▶ [PROBLEM TO WORK ON]: Please find every line in the entries below that contains the string "pixels" and copy each of those lines.

▶ [Items from a dataset]:
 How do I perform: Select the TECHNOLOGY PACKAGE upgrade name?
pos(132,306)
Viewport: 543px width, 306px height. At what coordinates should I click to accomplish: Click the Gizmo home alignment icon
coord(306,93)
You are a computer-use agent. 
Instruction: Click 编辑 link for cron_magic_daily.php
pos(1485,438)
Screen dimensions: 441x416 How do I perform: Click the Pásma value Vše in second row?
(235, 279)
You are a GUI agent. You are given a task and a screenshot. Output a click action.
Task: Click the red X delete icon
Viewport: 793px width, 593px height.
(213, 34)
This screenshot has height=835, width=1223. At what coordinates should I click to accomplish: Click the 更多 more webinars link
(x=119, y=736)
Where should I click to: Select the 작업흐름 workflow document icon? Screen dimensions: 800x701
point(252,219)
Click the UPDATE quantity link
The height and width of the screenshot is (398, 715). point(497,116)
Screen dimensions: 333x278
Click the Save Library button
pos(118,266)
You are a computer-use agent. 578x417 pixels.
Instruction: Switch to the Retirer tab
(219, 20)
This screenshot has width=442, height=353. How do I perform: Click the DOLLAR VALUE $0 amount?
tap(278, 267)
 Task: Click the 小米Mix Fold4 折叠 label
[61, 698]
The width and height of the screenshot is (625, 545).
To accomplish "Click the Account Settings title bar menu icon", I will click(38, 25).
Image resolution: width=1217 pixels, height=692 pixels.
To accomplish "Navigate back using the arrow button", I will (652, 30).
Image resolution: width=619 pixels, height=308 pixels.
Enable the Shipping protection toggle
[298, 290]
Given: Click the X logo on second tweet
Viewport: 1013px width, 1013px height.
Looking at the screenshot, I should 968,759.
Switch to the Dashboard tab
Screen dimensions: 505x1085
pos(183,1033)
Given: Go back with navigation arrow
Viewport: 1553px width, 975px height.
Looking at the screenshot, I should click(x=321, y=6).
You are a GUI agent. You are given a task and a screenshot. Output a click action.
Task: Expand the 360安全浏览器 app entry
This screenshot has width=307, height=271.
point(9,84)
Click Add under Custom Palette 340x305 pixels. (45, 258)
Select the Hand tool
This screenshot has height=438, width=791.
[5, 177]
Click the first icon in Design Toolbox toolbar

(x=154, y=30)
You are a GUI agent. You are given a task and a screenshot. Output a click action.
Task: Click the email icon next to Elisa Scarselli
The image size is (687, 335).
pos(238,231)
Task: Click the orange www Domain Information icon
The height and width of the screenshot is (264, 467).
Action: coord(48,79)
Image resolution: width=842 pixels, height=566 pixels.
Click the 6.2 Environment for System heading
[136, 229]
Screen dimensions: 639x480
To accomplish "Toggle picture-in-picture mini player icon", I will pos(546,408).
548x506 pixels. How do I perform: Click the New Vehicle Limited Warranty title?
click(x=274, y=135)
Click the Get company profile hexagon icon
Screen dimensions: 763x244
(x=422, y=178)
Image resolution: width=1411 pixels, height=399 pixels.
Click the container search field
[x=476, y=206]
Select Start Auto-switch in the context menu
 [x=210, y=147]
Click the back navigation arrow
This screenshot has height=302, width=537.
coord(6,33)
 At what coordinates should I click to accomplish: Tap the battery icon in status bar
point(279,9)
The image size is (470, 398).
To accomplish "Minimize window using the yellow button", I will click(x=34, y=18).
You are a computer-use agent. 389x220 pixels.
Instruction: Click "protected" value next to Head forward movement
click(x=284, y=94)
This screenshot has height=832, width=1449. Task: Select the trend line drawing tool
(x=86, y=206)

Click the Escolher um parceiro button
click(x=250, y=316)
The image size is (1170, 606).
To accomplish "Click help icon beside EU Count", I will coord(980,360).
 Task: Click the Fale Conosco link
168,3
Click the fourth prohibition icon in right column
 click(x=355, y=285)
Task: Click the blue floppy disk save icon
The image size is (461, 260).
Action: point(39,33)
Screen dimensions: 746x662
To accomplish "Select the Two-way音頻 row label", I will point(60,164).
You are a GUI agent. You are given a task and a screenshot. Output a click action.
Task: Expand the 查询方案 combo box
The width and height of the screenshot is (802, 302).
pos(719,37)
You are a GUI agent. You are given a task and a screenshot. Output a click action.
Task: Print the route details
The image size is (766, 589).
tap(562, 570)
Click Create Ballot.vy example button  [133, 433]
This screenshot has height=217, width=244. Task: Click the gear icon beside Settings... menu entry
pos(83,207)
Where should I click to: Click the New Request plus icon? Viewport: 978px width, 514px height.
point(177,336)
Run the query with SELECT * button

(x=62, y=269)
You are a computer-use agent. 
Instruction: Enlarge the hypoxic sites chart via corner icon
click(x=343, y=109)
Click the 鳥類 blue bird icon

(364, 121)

▶ [FINAL RESULT]:
You are a computer-use agent. 578x417 pixels.
Image resolution: width=1217 pixels, height=692 pixels.
Image resolution: width=619 pixels, height=308 pixels.
Click Add under Custom Palette 340x305 pixels. (45, 258)
Image resolution: width=842 pixels, height=566 pixels.
548x506 pixels. How do I perform: Click the New Vehicle Limited Warranty title?
Image resolution: width=1411 pixels, height=399 pixels.
You are a computer-use agent. 389x220 pixels.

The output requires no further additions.